CBN unexpectedly hikes rates 1

The Central Bank of Nigeria (CBN) has said it will sack chief executive officer and chairman of any bank that fails to publish its financial statement within the regulatory period.

This was contained in the Monetary, Credit, Foreign Trade and Exchange Policy Guidelines for the 2016/2017 fiscal year released by the apex bank, yesterday. According to the CBN, all banks must publish their financial statements latest four months after their financial year or risk severe sanction, including removal of the chief executive officer and the chairman.

The CBN stated: “In accordance with BOFIA 2010 LFN, banks are required, subject to the written approval of the CBN, to publish not later than four months after the end of each financial year, their audited financial statements (statement of financial position and statement of comprehensive income) in a national newspaper printed and circulated in Nigeria.

“To facilitate the implementation of consolidated supervision, all banks, discount houses and their subsidiaries shall continue to adopt December 31, as their accounting year-end.

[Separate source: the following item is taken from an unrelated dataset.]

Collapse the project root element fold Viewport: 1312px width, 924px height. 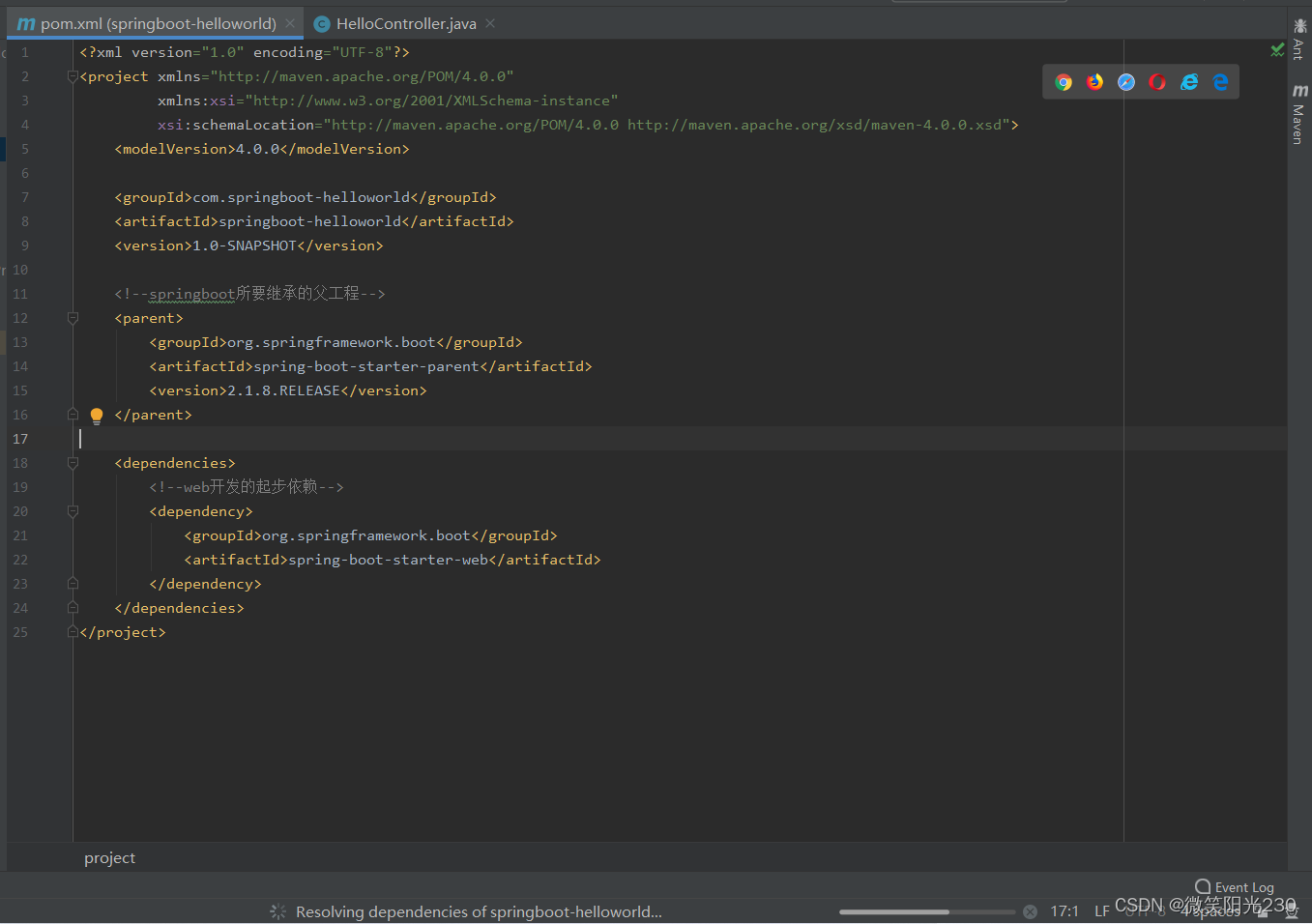coord(73,75)
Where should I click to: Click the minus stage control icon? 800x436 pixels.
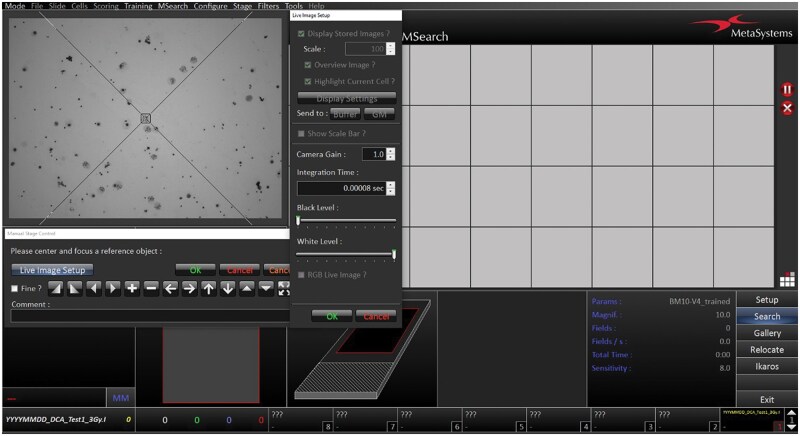pyautogui.click(x=151, y=289)
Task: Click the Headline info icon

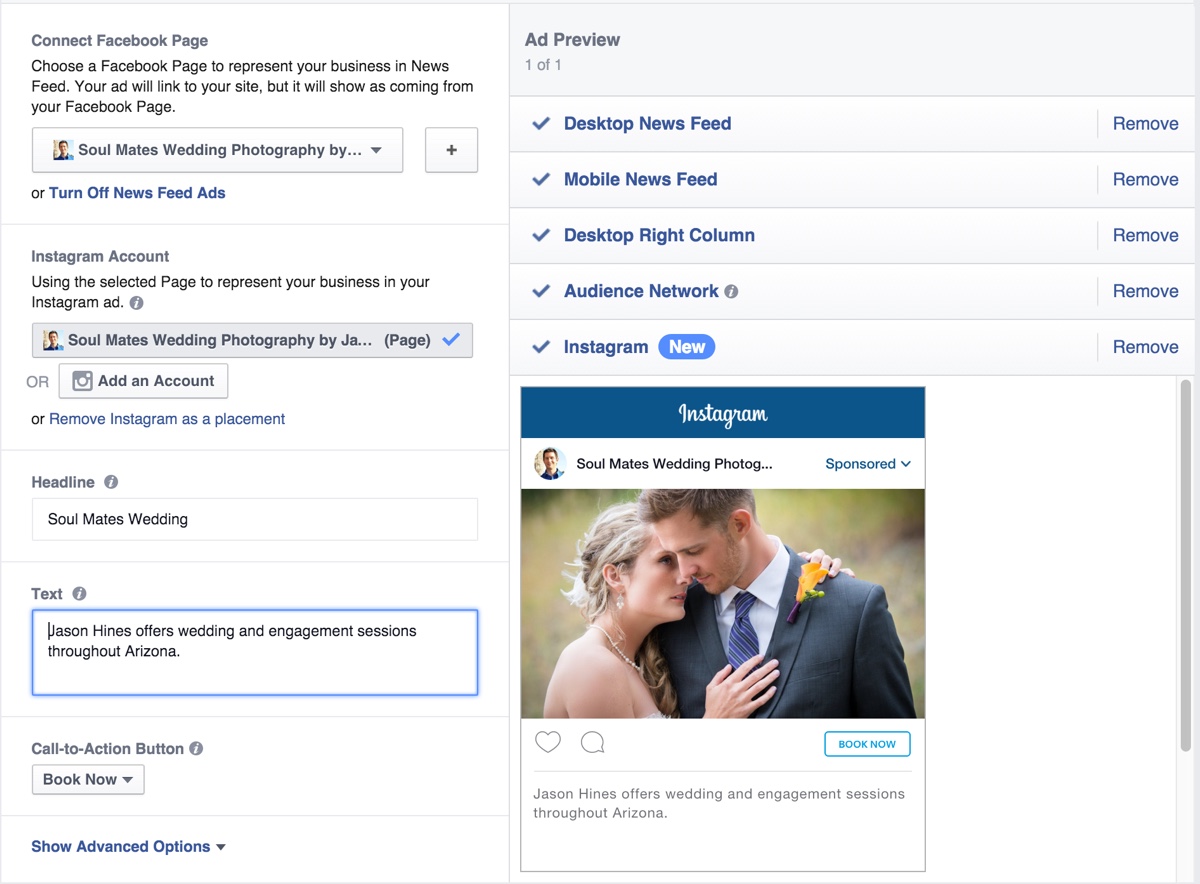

“The CBN shall continue to hold the Board Chairman and Managing Director (MD) of a defaulting bank directly responsible for any breach and impose appropriate sanctions which may include the following: Barring the MD or his/her nominee from participation in the Bankers’ Committee and disclosing the reason for such suspension;  suspension of the foreign exchange dealership licence of the bank and its name sent to the Nigerian Stock Exchange (in the case of a public quoted company); and removal of the chairman and managing director from office if the accounts remain unpublished for 12 months after the end of the bank’s financial year.”

Naira depreciates N281.5/$ Meanwhile, the naira depreciated in interbank and parallel segments of the foreign exchange market yesterday.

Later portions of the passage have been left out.